Tasks to carry out –
[1] Update the passage on model drift monitoring by giving it again between "Detecting model score" and "quantify the drift.", inclusive, with "reference" changed to "baseline".
[2] According to the passage on model drift monitoring, why was a sigmoid function applied to the weighted features? Answer in one to three sentences.

#### Passage for review ####

Each feature has different underlying distributions:

Transaction Amount: Log-normal distribution (right-skewed with a long tail)
Account Age (months): clipped normal distribution between 0 to 60 (assuming a 5-year-old company)
Time Since Last Transaction: Exponential distribution
Transaction Count: Poisson distribution
Entered PIN: Binomial distribution.

To approximate model scores, I randomly assigned weights to these features and applied a sigmoid function to constrain predictions between 0 to 1. This mimics how a logistic regression fraud model generates risk scores.

As shown in the plot below:

Drifted features: Transaction Amount, Account Age, Transaction Count, and Entered PIN all experienced shifts in distribution, scale, or relationships.

Distribution of drifted features (image by author)

Stable feature: Time Since Last Transaction remained unchanged.

Distribution of stable feature (image by author)

Drifted scores: As a result of the drifted features, the distribution in model scores has also changed.

Distribution of model scores (image by author)

This setup allows us to analyze how feature drift impacts model scores in production.

Detecting model score drift using PSI

To monitor model scores, I used population stability index (PSI) to measure how much model score distribution has shifted over time.

PSI works by binning continuous model scores and comparing the proportion of scores in each bin between the reference and production datasets. It compares the differences in proportions and their logarithmic ratios to compute a single summary statistic to quantify the drift.

#### Material provided ####

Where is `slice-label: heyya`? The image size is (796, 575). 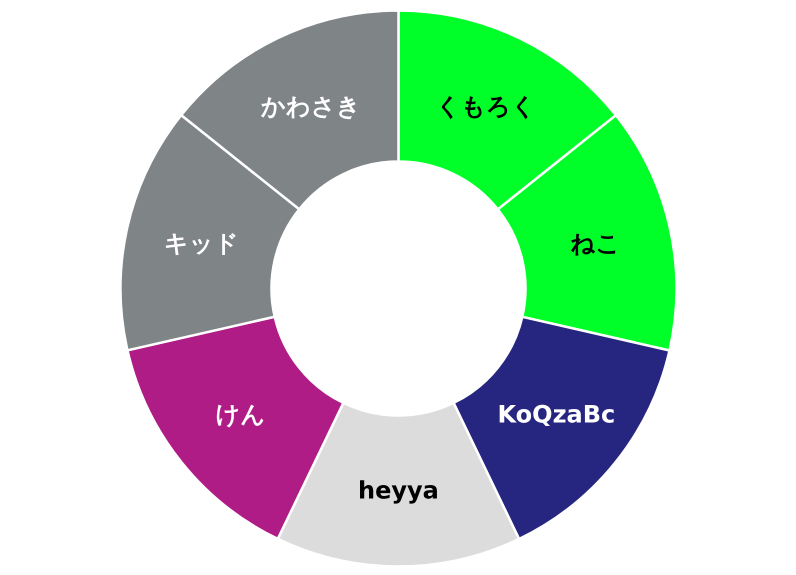
slice-label: heyya is located at coordinates (398, 490).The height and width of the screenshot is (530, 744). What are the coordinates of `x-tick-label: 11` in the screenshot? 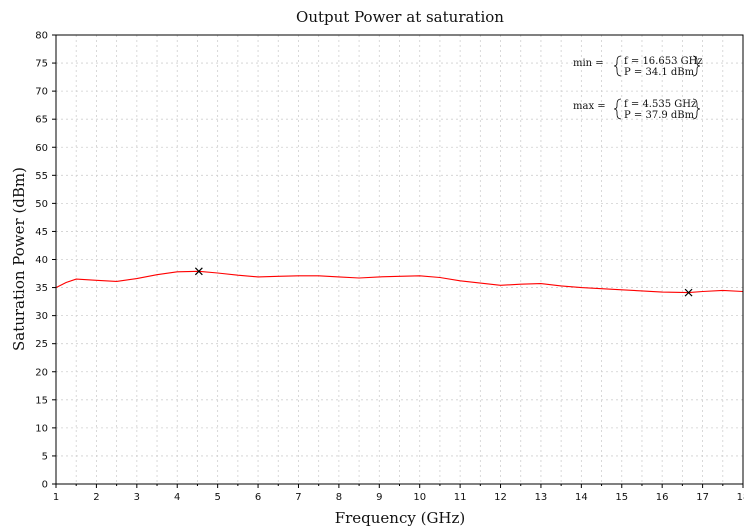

####

Exercise solutions –
[1]
Detecting model score drift using PSI

To monitor model scores, I used population stability index (PSI) to measure how much model score distribution has shifted over time.

PSI works by binning continuous model scores and comparing the proportion of scores in each bin between the baseline and production datasets. It compares the differences in proportions and their logarithmic ratios to compute a single summary statistic to quantify the drift.

[2] The sigmoid function was applied to keep the predictions between 0 and 1. This mimics how a logistic regression fraud model generates risk scores.